#### [OBJECTIVE]
Please turn each line of the entries below into a string in a JSON list, skipping blank lines and leaving the pictures out.

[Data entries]

****************

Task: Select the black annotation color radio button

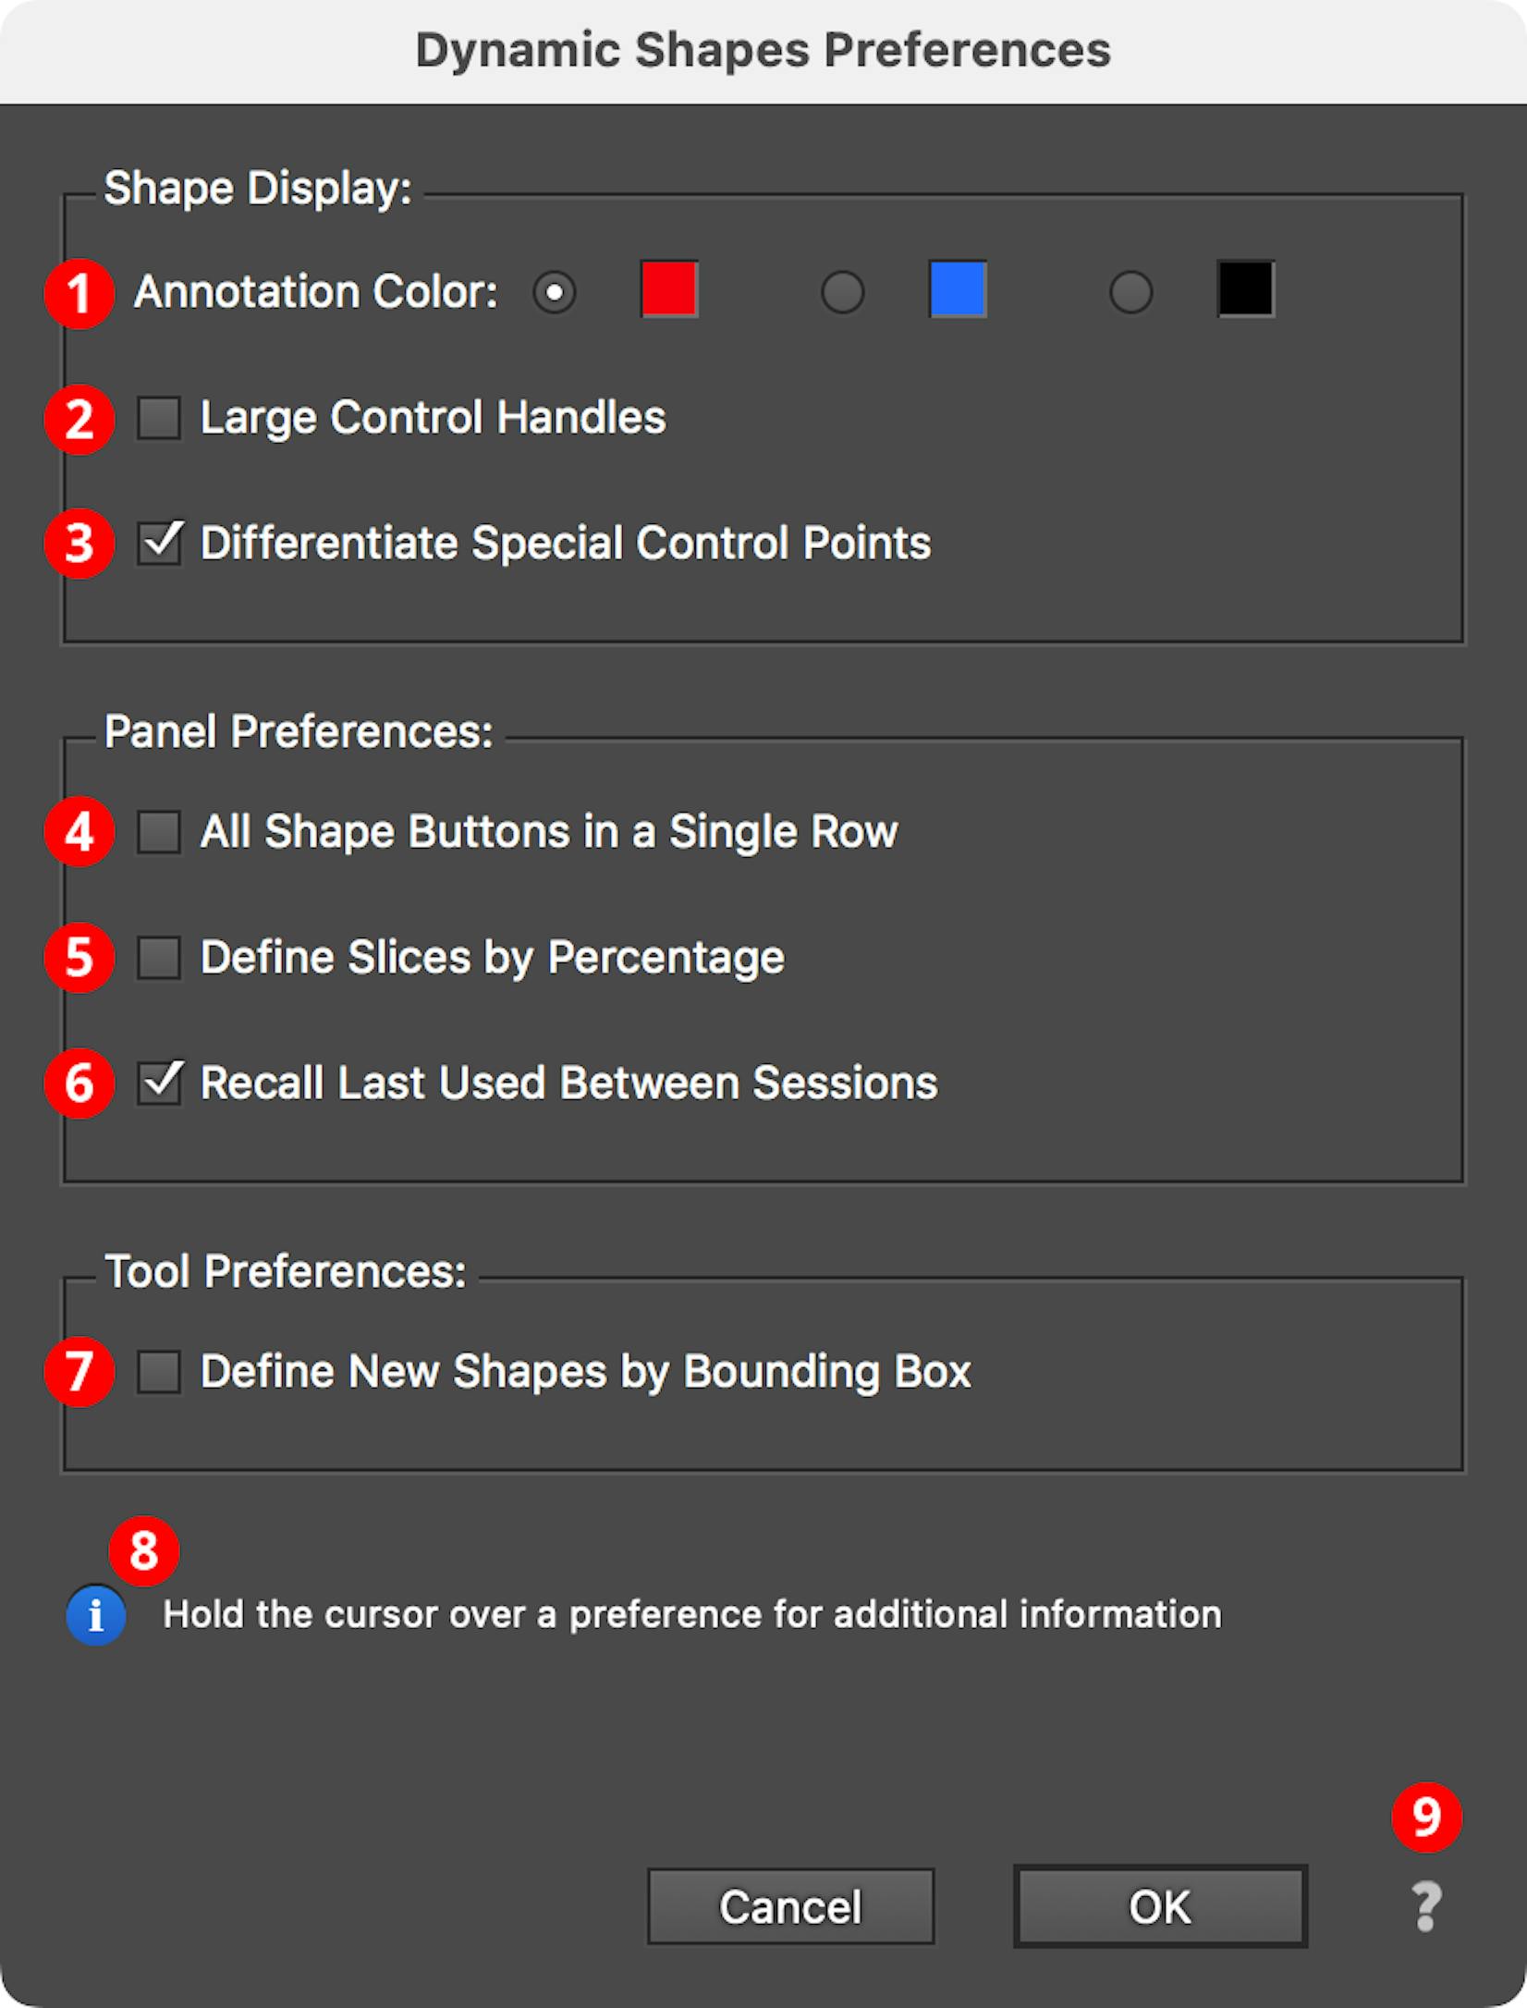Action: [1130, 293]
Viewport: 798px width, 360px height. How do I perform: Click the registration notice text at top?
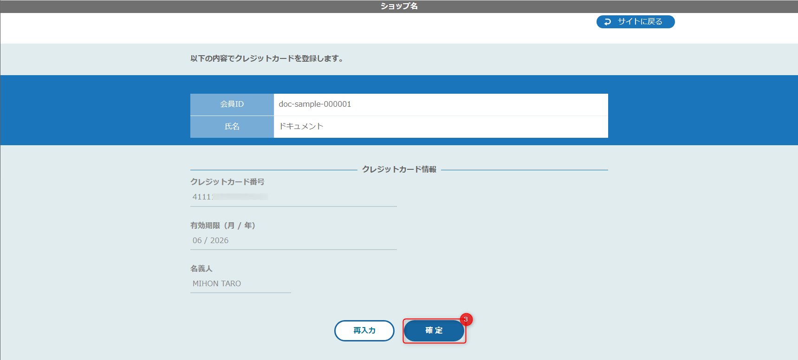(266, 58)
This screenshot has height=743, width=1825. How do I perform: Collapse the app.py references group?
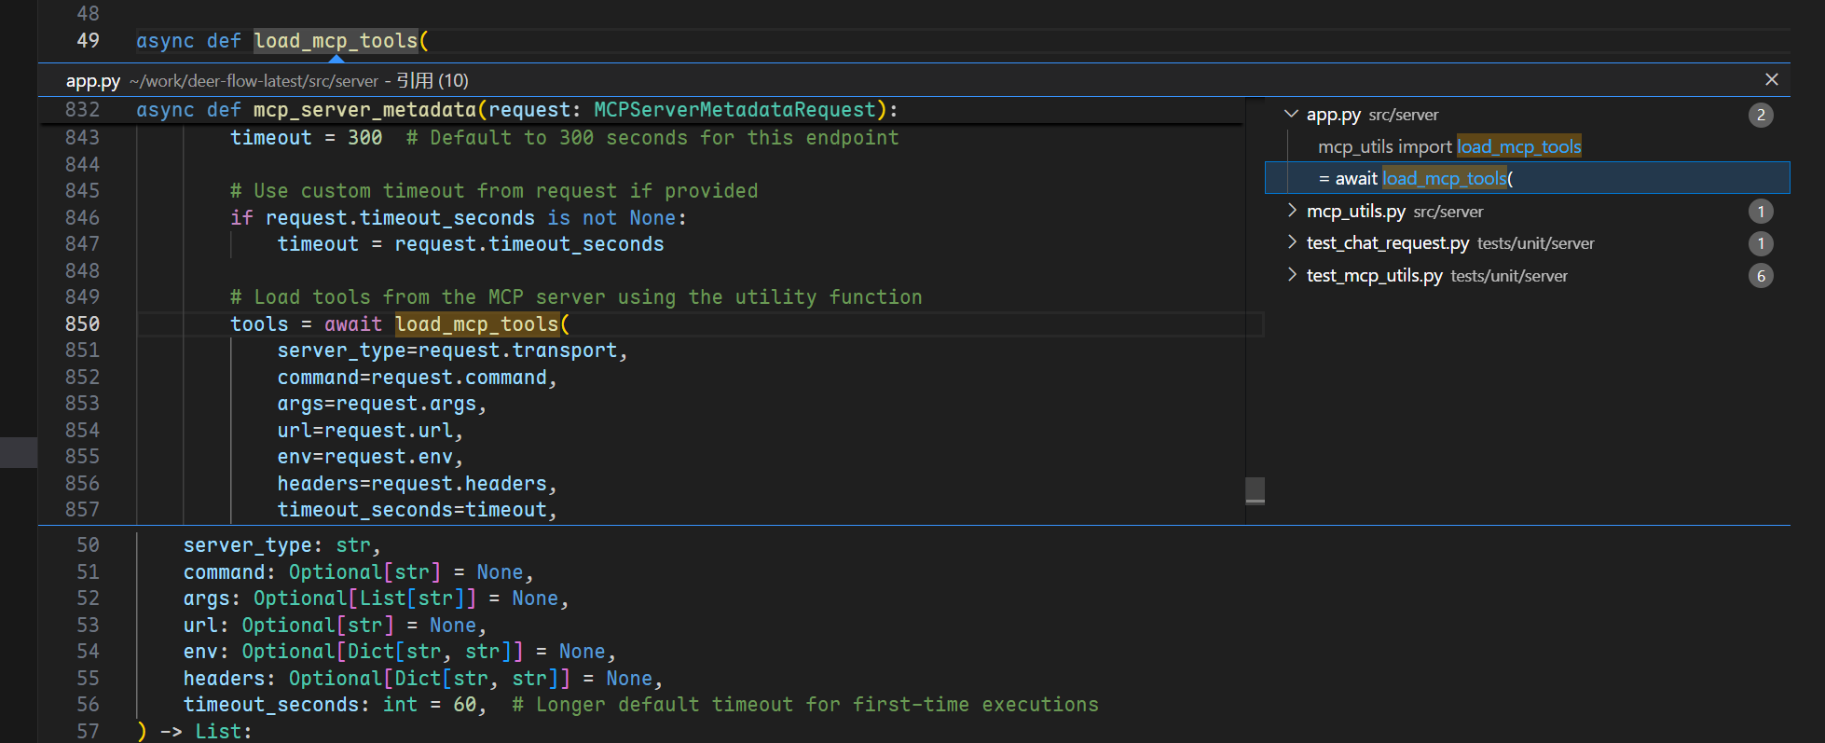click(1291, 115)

****************

#### [THE RESULT]
[
  "Task: Select the black annotation color radio button",
  "Action: [1130, 293]",
  "Viewport: 798px width, 360px height. How do I perform: Click the registration notice text at top?",
  "(266, 58)",
  "This screenshot has height=743, width=1825. How do I perform: Collapse the app.py references group?",
  "click(1291, 115)"
]